**Excerpted records**
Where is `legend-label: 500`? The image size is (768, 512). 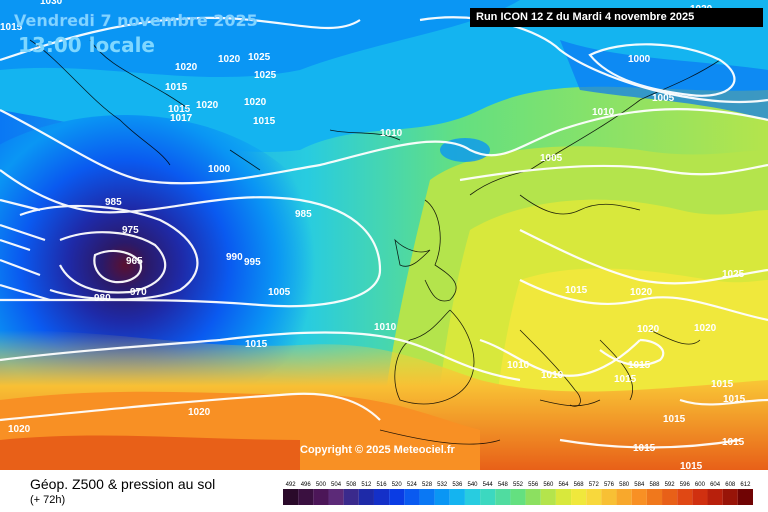
legend-label: 500 is located at coordinates (322, 485).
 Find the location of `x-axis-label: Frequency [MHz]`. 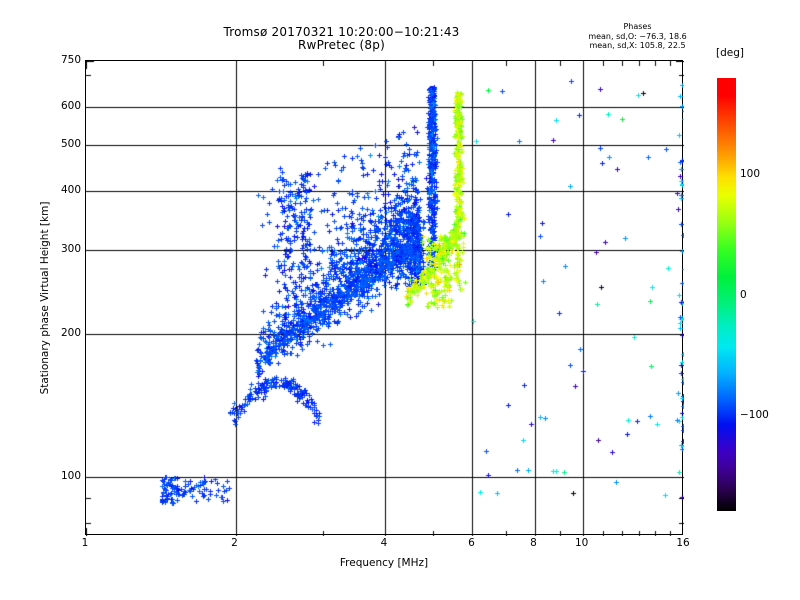

x-axis-label: Frequency [MHz] is located at coordinates (384, 563).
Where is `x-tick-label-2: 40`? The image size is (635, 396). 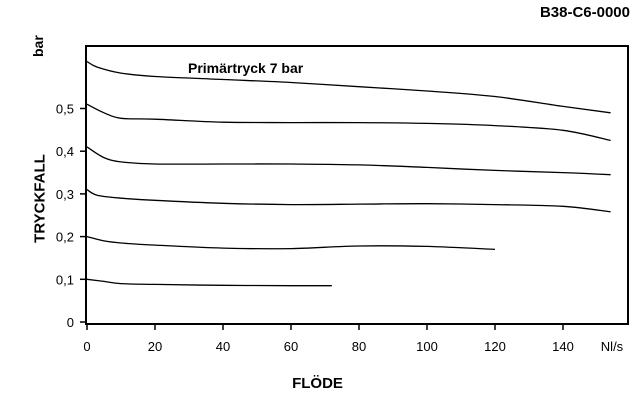 x-tick-label-2: 40 is located at coordinates (223, 346).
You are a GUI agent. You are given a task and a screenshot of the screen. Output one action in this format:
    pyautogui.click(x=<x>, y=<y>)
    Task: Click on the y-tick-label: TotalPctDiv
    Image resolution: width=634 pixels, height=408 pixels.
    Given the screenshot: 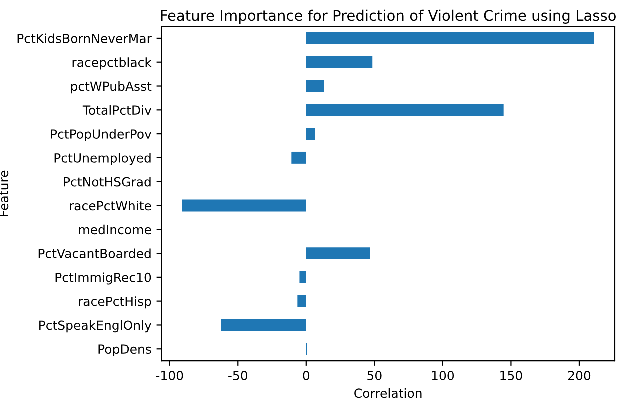 What is the action you would take?
    pyautogui.click(x=117, y=110)
    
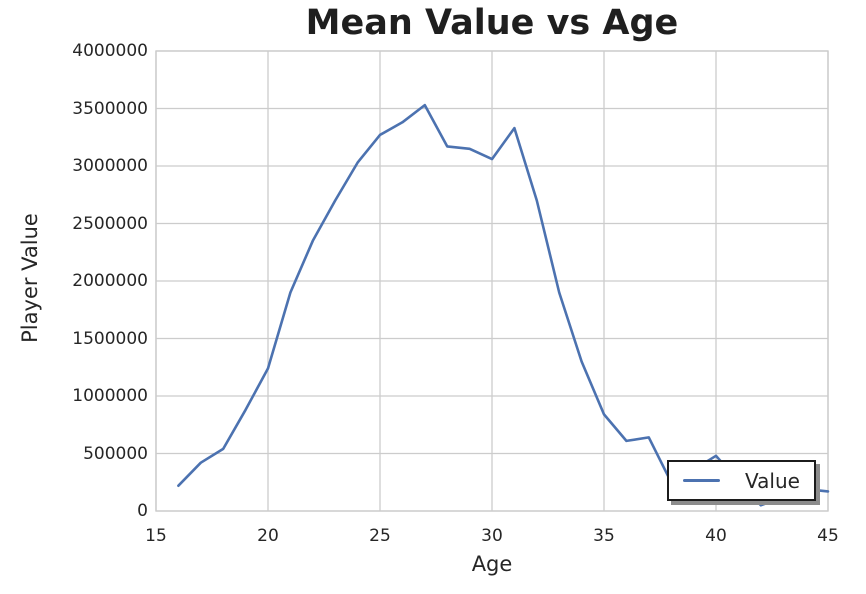 This screenshot has height=594, width=866. Describe the element at coordinates (110, 108) in the screenshot. I see `y-tick-label: 3500000` at that location.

**Work task**
Repeat the stretch of the material from the start through the line containing "x-axis-label: Frequency [MHz] is", copying it word for word, and leave the pictures out of your answer.

**Finished task**
Where is `legend-label: 500`? The image size is (768, 512). 
legend-label: 500 is located at coordinates (322, 485).
 Find the location of `x-axis-label: Frequency [MHz]`. 

x-axis-label: Frequency [MHz] is located at coordinates (384, 563).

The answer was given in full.